_Assignment_
Only the lines of the data below from the one with "This screenshot has height=868, width=1389. How" through the one with "Open the 官方文档" are wanted. Repeat them exactly.

_Records provided_
+++

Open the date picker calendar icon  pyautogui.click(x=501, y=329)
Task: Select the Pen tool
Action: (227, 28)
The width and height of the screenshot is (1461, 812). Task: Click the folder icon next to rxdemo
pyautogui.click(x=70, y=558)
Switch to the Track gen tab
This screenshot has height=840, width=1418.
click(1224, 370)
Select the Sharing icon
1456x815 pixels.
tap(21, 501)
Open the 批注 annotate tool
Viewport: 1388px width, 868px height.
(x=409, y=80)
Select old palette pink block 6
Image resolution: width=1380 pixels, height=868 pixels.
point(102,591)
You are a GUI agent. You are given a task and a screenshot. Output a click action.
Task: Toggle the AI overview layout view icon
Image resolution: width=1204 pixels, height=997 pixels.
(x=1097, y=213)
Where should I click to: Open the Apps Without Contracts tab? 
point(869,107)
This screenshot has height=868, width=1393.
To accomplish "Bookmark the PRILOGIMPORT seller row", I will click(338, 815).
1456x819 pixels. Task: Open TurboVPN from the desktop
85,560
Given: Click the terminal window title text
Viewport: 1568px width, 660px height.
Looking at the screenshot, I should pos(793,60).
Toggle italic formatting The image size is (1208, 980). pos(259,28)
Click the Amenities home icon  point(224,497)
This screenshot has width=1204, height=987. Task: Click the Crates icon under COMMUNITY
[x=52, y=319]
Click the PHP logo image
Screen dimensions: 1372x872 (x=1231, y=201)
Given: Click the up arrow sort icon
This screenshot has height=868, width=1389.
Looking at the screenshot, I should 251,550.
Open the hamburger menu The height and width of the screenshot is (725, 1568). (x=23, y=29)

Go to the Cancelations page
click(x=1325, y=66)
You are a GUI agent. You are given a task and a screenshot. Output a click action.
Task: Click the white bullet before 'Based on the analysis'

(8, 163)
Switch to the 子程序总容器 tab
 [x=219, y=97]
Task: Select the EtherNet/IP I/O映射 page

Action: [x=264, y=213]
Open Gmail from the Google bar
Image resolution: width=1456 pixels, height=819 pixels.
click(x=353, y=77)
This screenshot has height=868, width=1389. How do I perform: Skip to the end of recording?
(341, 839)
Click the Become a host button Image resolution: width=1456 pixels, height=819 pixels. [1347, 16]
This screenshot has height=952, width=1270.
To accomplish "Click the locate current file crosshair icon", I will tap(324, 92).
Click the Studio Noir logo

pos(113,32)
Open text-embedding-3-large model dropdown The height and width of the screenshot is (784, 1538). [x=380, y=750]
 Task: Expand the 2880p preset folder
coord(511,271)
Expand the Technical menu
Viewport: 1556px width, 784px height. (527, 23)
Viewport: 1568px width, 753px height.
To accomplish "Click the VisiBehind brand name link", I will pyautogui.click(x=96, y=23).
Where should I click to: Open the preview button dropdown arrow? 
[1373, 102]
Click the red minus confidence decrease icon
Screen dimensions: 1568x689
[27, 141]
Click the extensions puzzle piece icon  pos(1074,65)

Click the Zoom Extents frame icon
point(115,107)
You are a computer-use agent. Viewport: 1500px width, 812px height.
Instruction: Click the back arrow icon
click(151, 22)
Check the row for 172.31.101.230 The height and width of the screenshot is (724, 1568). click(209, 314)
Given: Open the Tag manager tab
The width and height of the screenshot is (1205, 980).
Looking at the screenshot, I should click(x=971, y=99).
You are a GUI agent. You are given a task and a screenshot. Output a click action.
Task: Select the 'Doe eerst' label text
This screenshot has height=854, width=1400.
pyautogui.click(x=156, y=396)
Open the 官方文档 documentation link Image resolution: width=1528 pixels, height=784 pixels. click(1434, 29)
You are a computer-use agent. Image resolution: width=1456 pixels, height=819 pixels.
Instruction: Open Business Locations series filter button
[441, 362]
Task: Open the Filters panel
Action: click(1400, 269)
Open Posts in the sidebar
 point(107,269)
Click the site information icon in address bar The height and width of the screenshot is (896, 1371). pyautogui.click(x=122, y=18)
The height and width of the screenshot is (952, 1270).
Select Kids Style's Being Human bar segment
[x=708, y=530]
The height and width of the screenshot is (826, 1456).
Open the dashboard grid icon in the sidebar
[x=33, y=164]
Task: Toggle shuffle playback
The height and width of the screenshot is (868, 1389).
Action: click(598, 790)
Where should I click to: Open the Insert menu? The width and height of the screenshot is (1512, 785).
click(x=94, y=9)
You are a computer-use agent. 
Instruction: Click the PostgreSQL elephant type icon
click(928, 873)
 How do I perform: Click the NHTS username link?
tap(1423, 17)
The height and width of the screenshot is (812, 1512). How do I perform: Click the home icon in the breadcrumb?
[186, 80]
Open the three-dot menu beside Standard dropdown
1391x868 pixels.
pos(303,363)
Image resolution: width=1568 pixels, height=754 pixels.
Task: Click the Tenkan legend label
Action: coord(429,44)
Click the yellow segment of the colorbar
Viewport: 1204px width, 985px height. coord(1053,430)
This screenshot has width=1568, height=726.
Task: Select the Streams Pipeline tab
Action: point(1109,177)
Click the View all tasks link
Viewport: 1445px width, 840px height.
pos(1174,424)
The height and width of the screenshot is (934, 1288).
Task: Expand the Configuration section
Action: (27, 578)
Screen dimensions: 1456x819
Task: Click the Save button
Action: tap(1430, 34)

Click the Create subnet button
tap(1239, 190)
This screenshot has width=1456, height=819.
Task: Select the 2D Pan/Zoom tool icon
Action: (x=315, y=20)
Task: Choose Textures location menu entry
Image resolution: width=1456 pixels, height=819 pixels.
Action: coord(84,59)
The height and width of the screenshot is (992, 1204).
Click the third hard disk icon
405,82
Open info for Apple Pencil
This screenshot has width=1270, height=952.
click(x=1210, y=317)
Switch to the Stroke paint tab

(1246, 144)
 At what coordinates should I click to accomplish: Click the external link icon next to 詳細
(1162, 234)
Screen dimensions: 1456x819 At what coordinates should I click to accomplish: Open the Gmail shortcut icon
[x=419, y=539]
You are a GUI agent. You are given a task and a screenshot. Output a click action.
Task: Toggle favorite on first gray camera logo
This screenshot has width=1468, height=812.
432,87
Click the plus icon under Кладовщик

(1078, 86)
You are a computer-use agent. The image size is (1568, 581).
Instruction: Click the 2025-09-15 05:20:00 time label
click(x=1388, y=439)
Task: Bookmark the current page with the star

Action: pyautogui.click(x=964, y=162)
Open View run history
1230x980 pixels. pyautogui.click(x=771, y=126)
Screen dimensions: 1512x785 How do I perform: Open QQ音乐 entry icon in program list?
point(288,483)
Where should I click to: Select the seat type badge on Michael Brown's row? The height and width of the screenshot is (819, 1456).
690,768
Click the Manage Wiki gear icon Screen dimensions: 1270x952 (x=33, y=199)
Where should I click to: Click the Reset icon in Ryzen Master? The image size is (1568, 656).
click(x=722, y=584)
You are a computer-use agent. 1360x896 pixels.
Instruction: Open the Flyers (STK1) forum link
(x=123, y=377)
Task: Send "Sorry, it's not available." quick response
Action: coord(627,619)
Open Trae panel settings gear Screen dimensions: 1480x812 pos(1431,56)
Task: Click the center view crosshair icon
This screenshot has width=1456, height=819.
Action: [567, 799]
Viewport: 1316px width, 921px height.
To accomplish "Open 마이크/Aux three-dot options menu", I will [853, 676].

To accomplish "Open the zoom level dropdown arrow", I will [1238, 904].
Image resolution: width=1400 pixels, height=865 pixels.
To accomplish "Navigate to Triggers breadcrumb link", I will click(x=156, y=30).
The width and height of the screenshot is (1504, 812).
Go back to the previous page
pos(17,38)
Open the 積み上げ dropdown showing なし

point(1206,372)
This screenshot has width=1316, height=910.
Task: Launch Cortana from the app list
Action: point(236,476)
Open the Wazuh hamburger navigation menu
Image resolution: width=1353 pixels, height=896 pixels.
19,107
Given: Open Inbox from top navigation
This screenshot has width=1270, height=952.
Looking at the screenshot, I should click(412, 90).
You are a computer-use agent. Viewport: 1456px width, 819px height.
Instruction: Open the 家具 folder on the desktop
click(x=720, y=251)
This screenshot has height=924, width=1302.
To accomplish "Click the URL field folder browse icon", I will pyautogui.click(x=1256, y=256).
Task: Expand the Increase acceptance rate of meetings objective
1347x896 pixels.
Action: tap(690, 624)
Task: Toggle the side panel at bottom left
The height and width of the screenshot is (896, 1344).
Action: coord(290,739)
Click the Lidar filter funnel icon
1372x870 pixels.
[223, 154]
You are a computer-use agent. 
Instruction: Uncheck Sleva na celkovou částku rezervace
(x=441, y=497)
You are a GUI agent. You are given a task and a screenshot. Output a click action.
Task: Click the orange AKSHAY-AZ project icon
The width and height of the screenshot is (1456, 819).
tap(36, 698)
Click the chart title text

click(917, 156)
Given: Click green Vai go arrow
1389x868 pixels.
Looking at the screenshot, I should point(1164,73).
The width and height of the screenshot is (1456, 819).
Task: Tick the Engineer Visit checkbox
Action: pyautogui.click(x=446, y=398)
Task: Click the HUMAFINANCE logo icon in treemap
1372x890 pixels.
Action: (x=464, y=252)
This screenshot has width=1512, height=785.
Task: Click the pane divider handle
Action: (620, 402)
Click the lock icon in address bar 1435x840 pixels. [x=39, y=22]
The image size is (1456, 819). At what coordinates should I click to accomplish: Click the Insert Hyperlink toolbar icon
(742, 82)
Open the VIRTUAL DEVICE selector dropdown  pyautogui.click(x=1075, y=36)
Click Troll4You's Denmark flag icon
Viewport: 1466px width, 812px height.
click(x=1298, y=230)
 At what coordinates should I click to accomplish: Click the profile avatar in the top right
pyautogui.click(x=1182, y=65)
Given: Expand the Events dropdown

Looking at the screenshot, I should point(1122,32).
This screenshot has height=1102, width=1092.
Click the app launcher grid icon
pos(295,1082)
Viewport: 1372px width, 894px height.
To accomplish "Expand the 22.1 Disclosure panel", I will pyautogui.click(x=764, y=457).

+++

_Expected answer_
This screenshot has height=868, width=1389. How do I perform: Skip to the end of recording?
(341, 839)
Click the Become a host button Image resolution: width=1456 pixels, height=819 pixels. [1347, 16]
This screenshot has height=952, width=1270.
To accomplish "Click the locate current file crosshair icon", I will tap(324, 92).
Click the Studio Noir logo

pos(113,32)
Open text-embedding-3-large model dropdown The height and width of the screenshot is (784, 1538). [x=380, y=750]
 Task: Expand the 2880p preset folder
coord(511,271)
Expand the Technical menu
Viewport: 1556px width, 784px height. (527, 23)
Viewport: 1568px width, 753px height.
To accomplish "Click the VisiBehind brand name link", I will pyautogui.click(x=96, y=23).
Where should I click to: Open the preview button dropdown arrow? 
[1373, 102]
Click the red minus confidence decrease icon
Screen dimensions: 1568x689
[27, 141]
Click the extensions puzzle piece icon  pos(1074,65)

Click the Zoom Extents frame icon
point(115,107)
You are a computer-use agent. Viewport: 1500px width, 812px height.
Instruction: Click the back arrow icon
click(151, 22)
Check the row for 172.31.101.230 The height and width of the screenshot is (724, 1568). click(209, 314)
Given: Open the Tag manager tab
The width and height of the screenshot is (1205, 980).
Looking at the screenshot, I should click(x=971, y=99).
You are a GUI agent. You are given a task and a screenshot. Output a click action.
Task: Select the 'Doe eerst' label text
This screenshot has height=854, width=1400.
pyautogui.click(x=156, y=396)
Open the 官方文档 documentation link Image resolution: width=1528 pixels, height=784 pixels. click(1434, 29)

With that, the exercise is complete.